Thailand’s Public Health Ministry plans to order 2 forms of antiviral oral therapy in its fight towards Covid-19. The Bangkok Post stories that the ministry desires to order supplies of the Molnupiravir antiviral capsule, as nicely as Pfizer’s new oral treatment, Paxlovid. Dr Atthasit Srisubat from the Department of Medical Services has confirmed the decision, following the recent order from PM Prayut Chan-o-cha. He says the Public Health Ministry will shortly seek Cabinet approval for the procurement of Molnupiravir, the tablet developed by Merck and Ridgeback Biotherapeutics in the US.
“If accredited, the drug is more doubtless to be delivered in late December or January next 12 months.”

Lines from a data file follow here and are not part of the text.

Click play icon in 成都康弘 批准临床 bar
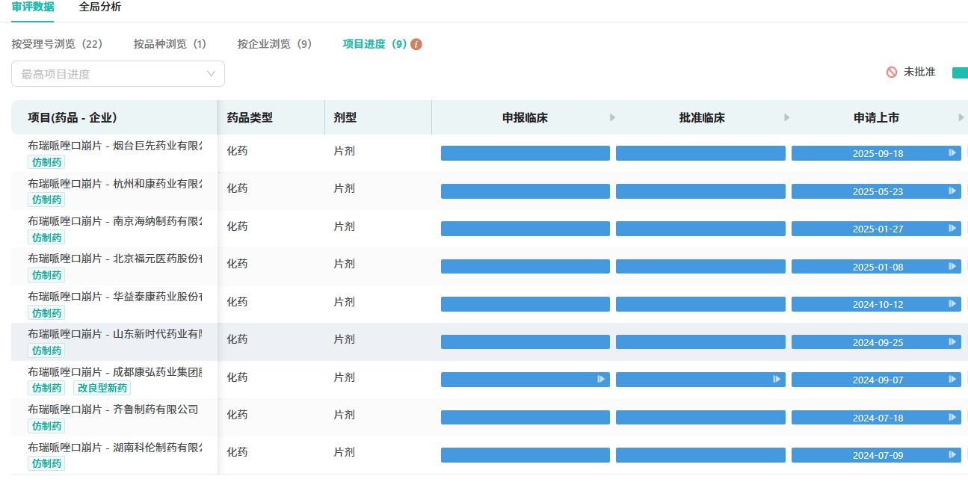Viewport: 968px width, 485px height. (777, 380)
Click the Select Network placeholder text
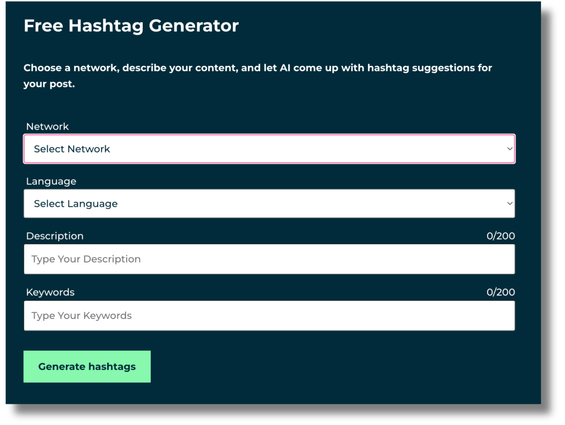 pyautogui.click(x=72, y=149)
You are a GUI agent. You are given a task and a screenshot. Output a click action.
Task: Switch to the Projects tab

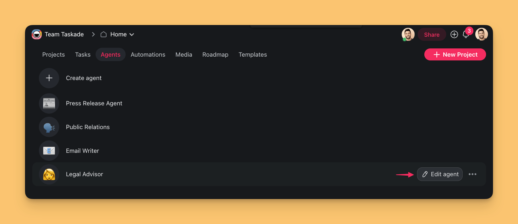(53, 55)
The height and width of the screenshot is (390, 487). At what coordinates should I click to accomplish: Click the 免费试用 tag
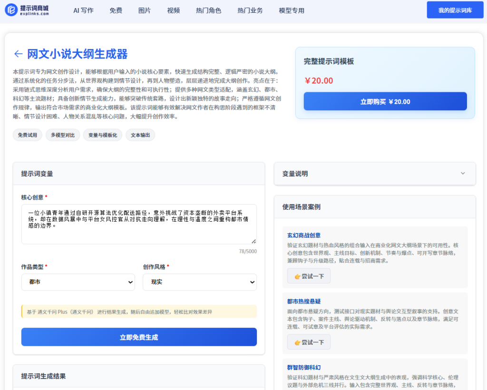pyautogui.click(x=28, y=135)
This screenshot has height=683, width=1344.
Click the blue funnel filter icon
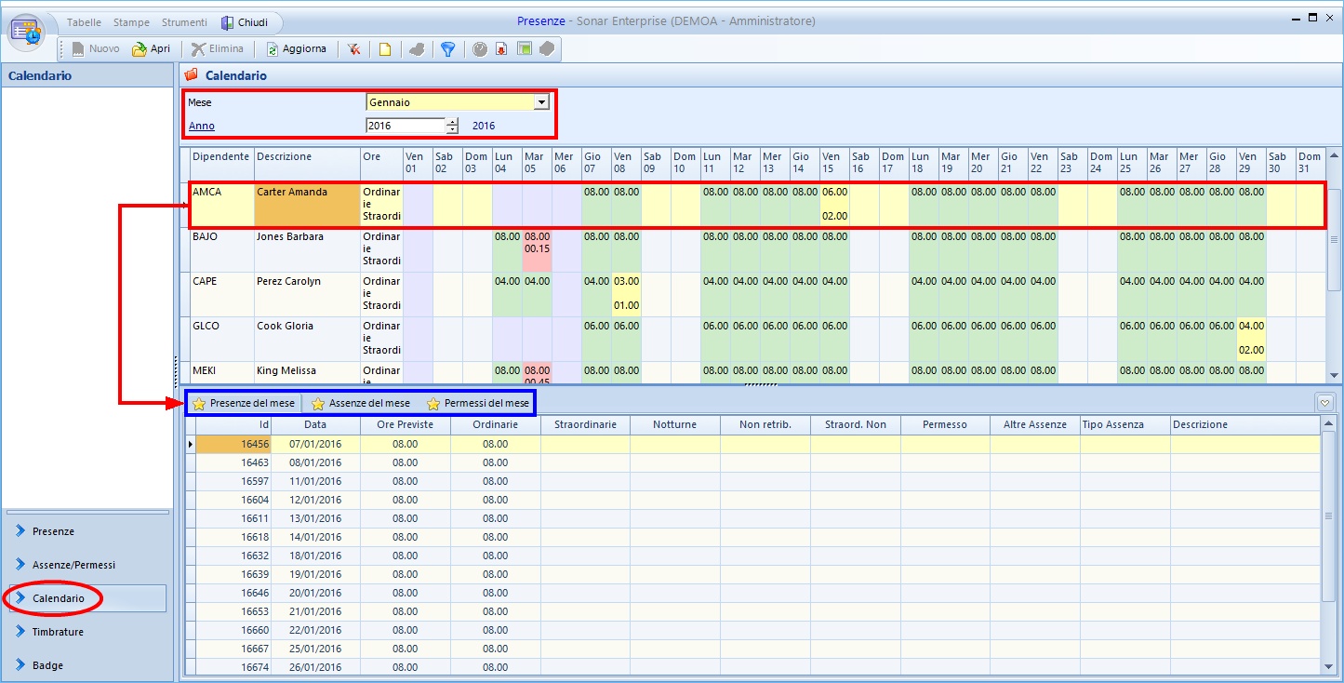[447, 49]
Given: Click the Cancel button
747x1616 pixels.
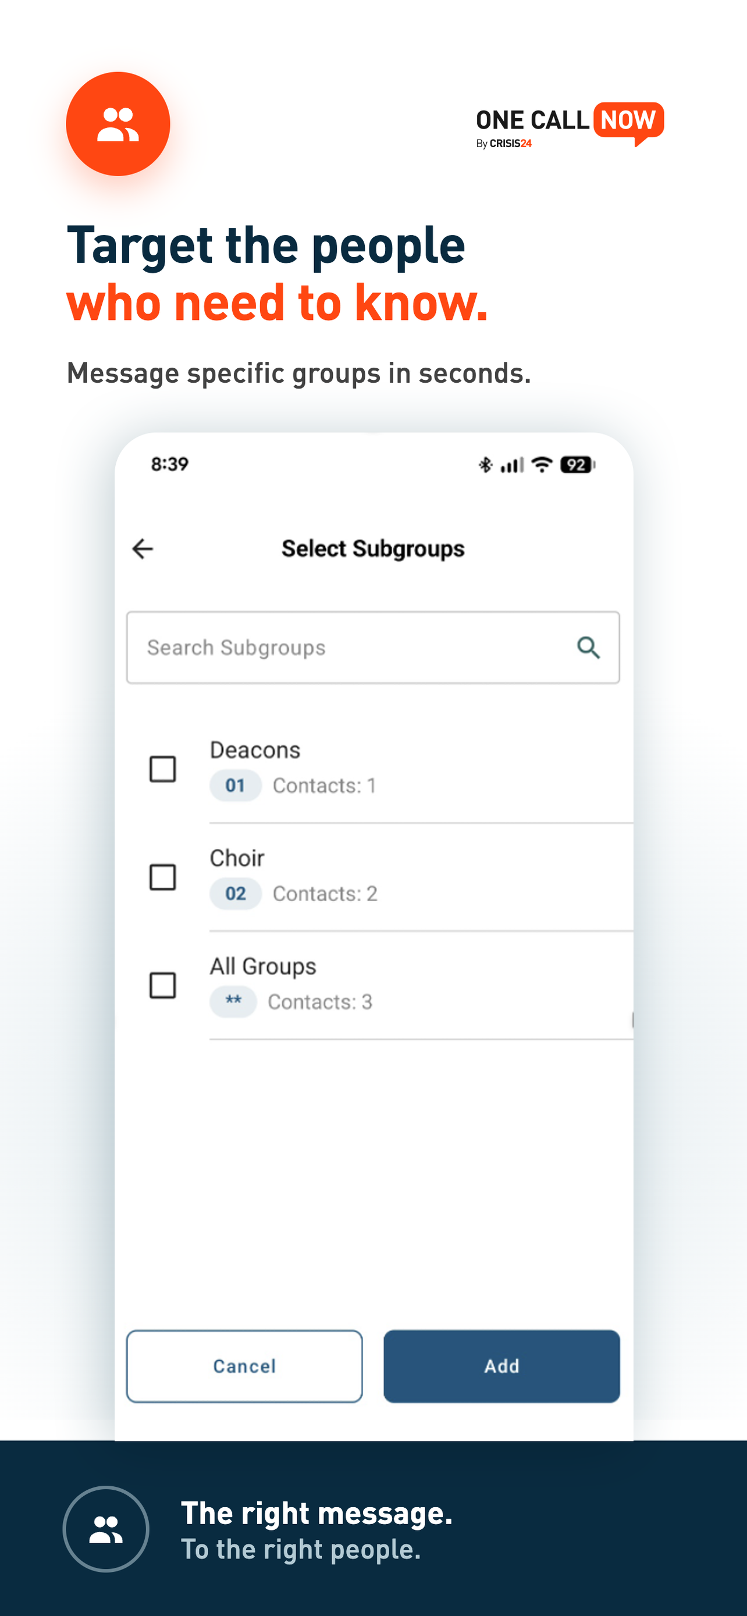Looking at the screenshot, I should pyautogui.click(x=245, y=1366).
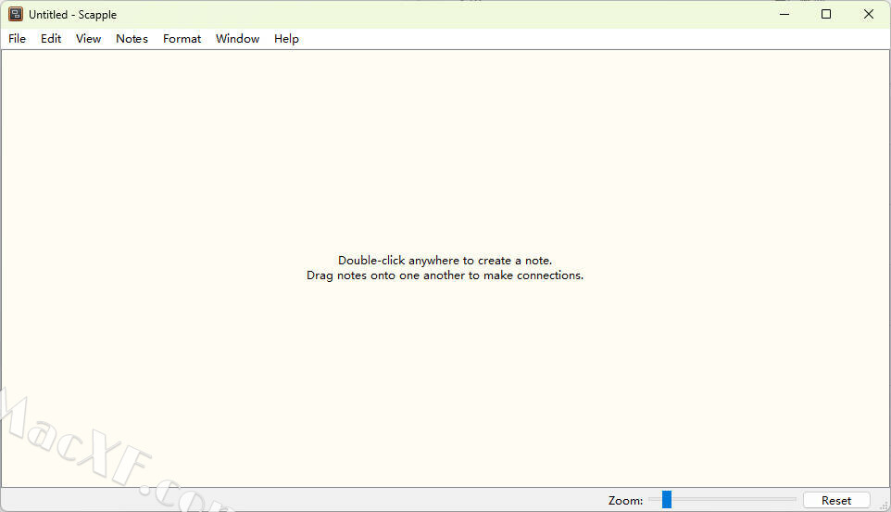Open the Help menu
Screen dimensions: 891x512
tap(286, 39)
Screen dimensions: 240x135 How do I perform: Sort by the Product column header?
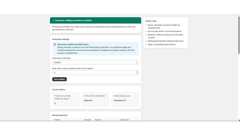pyautogui.click(x=57, y=120)
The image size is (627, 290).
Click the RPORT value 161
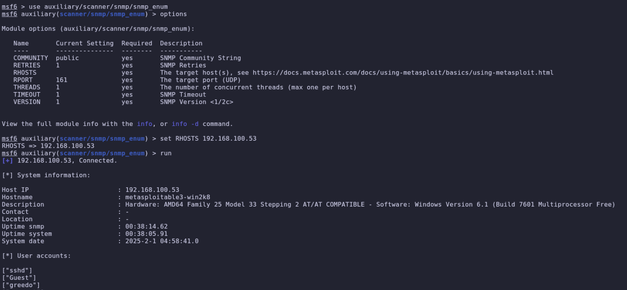tap(62, 80)
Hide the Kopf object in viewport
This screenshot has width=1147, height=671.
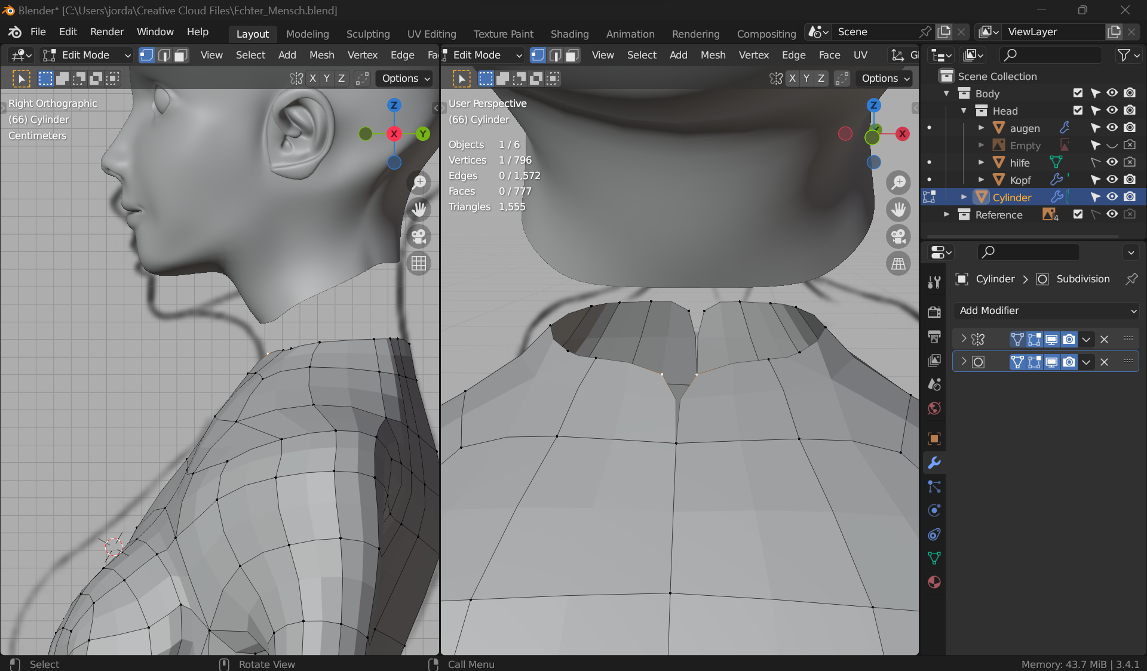coord(1112,180)
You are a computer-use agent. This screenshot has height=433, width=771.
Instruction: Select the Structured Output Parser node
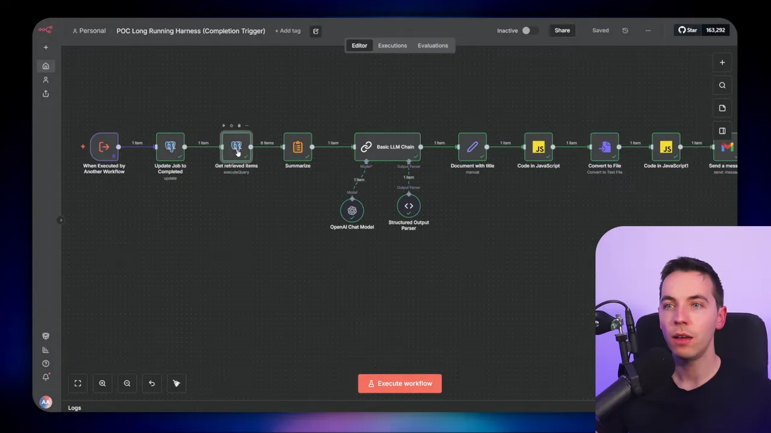pos(408,206)
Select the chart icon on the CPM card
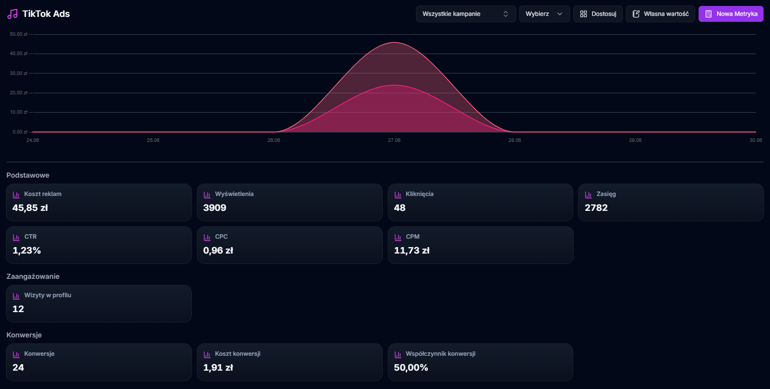 click(399, 236)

Atthasit adds that talks are ongoing with Pfizer in relation to procurement of the firm’s new Covid-19 therapy, Paxlovid.
“The ministry has been in talks with the company over this drug candidate since August this yr when the results of its study were not available.”

The Bangkok Post stories that both oral remedies have proven promising leads to research, chopping the risk of hospitalisation for Covid-19 sufferers, if administered within days of symptoms developing. Atthasit says both Molnupiravir and Paxlovid work by stopping the virus from multiplying, thereby decreasing the severity of illness. Both treatments have proved effective in opposition to gentle or average signs and in high-risk patients.
“Both drugs are effective in lowering hospitalisations and preventing deaths. Molnupiravir may also be used to treat influenza, while Paxlovid is developed to specifically deal with Covid-19.”

He adds that the price of the treatments has not yet been confirmed, but there’s a risk that the price of Molnupiravir could vary depending on whether or not it’s being bought to developed or creating countries. The therapy is presently awaiting emergency use approval from the US Food and Drug Administration.
Meanwhile, Pfizer is in the means of applying for US FDA approval for Paxlovid.